Goldstein writes, “[T]o be honest, are parallels between Europe’s treatment of migrants and the Nazis’ treatment of Jews and other persecuted populations during World War II really such a stretch?”
To be honest, they really are a stretch.
Only because the point seems to elude the Pope, Goldstein, and for that matter, her editors at the Times, here goes.
The Nazis deliberately exterminated six million Jews and would have killed more if they hadn’t been stopped by the Allies.
European governments aren’t out to exterminate Muslims. They are trying to impose some limits on the numbers of Muslim refugees they accept, so that they aren’t overrun in a way that opens them up to additional threats of terrorism (beyond the many terrorist attacks already committed in Europe by radical Islamists), to extreme cultural shifts, or to potentially severe economic distress.

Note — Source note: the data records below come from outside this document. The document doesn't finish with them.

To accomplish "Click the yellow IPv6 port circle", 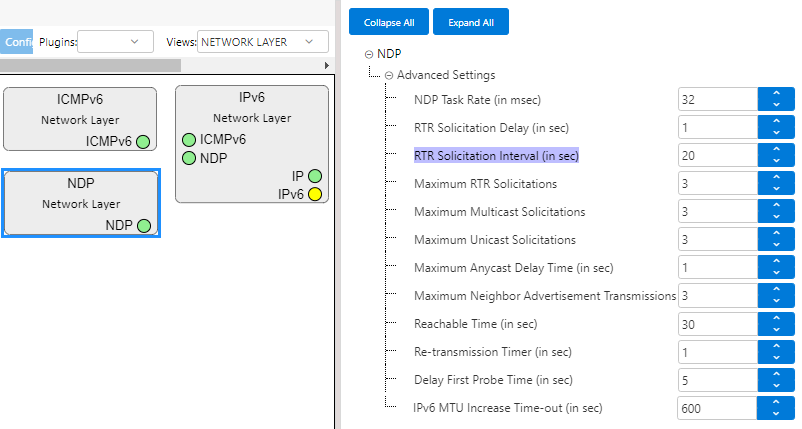I will 315,194.
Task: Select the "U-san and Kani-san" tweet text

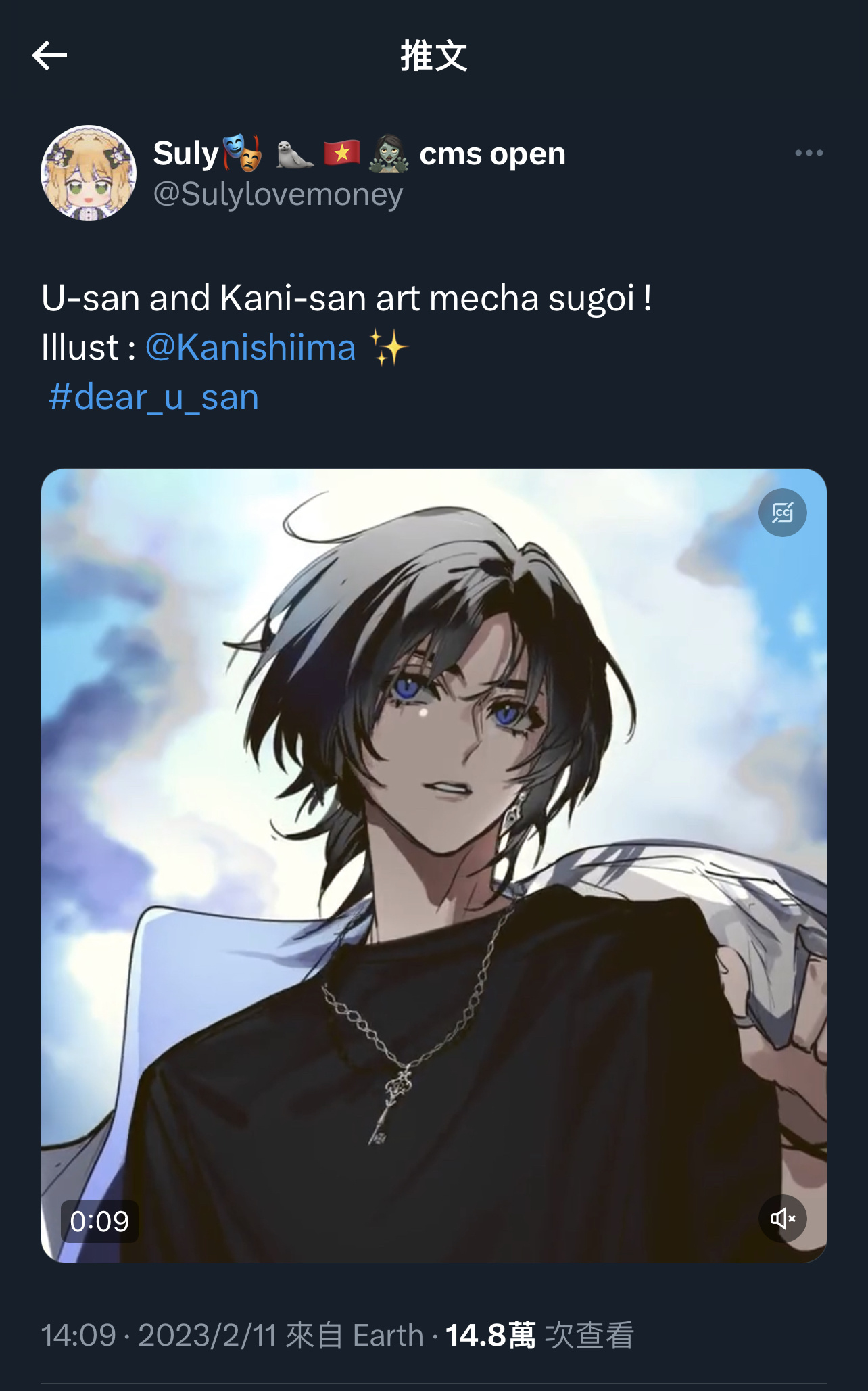Action: click(x=346, y=298)
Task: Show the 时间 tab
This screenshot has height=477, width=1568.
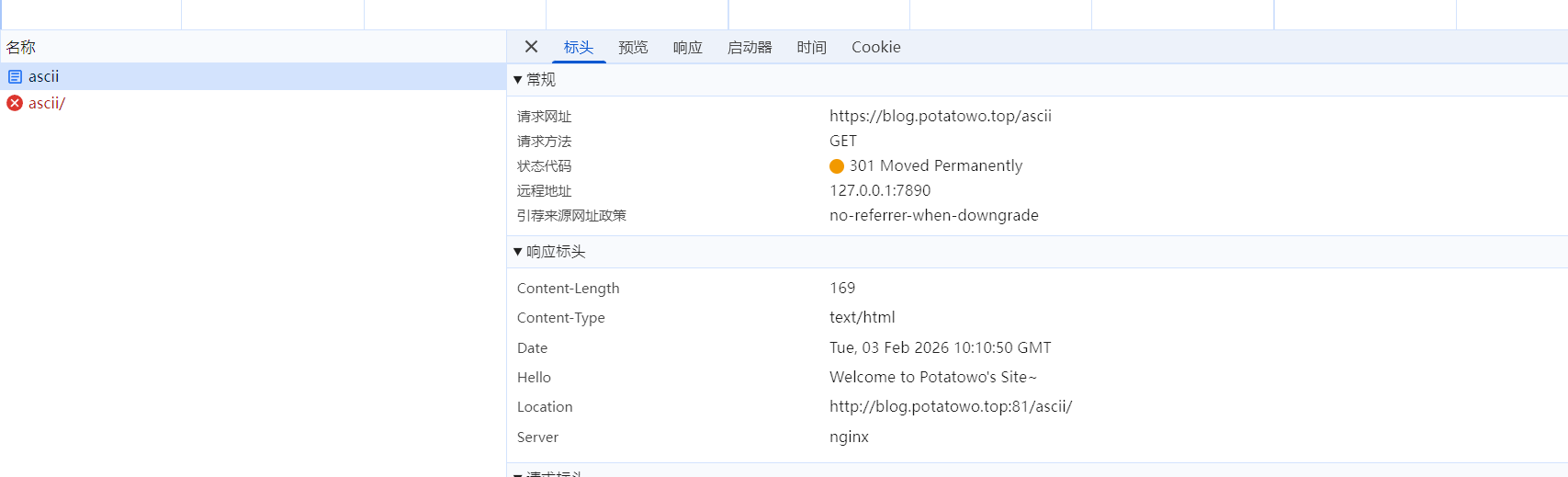Action: click(811, 48)
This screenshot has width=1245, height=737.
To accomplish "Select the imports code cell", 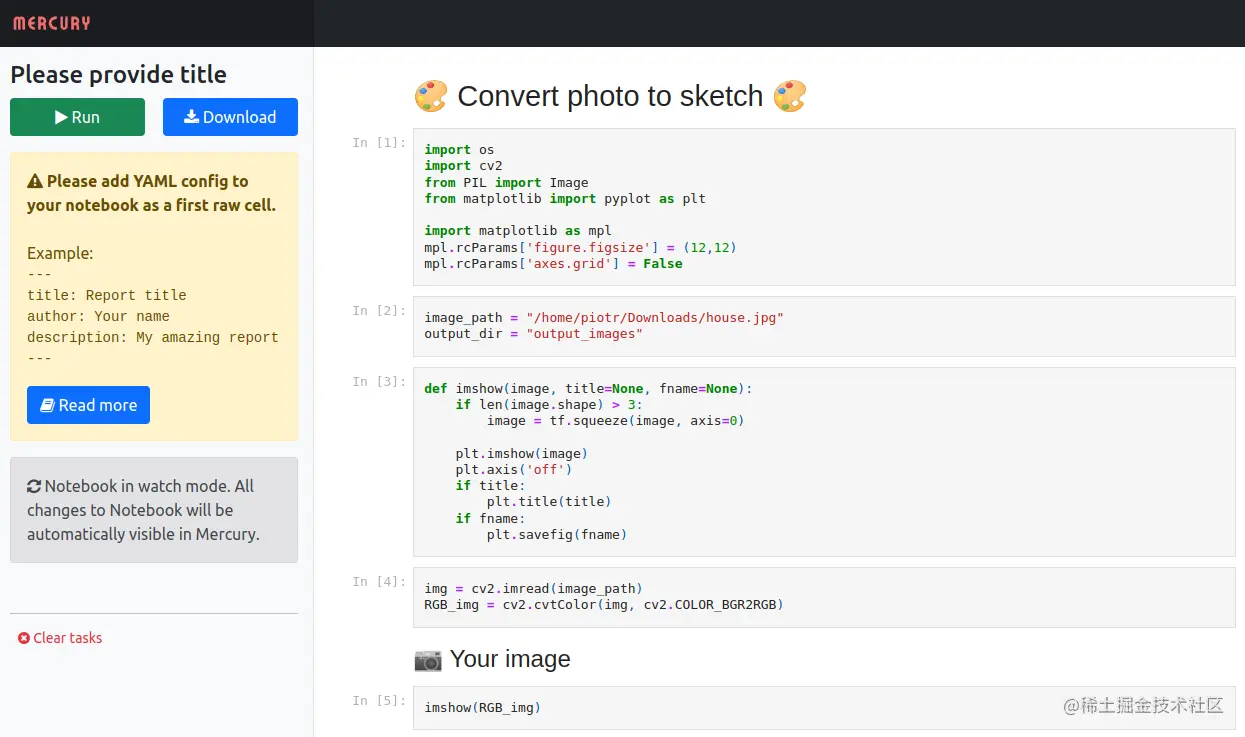I will [x=824, y=207].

I happen to favor extremely liberal immigration policies, in part for humanitarian reasons. But even I, as one who favors liberal immigration policies including admitting lots of refugees, can see that there is a big difference between planning and executing a genocide, on the one hand, and exercising sovereign control over immigration policy, on the other hand.
Now, one might object that the consequence, for the would-be immigrants, is the same. A Muslim individual is just as dead if he drowns trying to sneak across a sea into Europe because the legal border entry is closed, as if he died in a gas chamber organized by some hypothetical European military force. But genocide is a crime that requires intent. The border control exists for legitimate purposes other than causing Muslims to die. In contrast, there were and are no such legitimate purposes for gas chambers.
If the Times wants an op-ed on the topic of Francis’ remarks, you’d think they’d ask for one from the American Jewish Committee. Instead the newspaper publishes this piece from “a Jewish convert to Catholicism,” taking the American Jewish Committee to task.
Goldstein writes: “The American Jewish Committee, and all people of good will, should rise to the pope’s challenge with collaboration, not condemnation.”
Basic op-ed editing and writing craft involves deleting the word “should.” It comes off as preachy, and some Times editor would have been wiser to have caught it and fixed it. Or better yet, never have published this particular piece to begin with.
Goldstein claims that her personal history somehow makes her better suited to understand the issues involved here: “As a Jewish convert to Catholicism, I sympathize with the committee’s desire to guard against comparisons that would risk minimizing the Nazis’ appalling crimes.”
The Nazis’ “appalling crimes” involved attempting to eradicate not only Jews but also Judaism, a point that any other prospective “Jewish convert to Catholicism” might pause to consider. Regardless of the personal religious background of the author, though, the main point is that this particular op-ed piece was a weak one.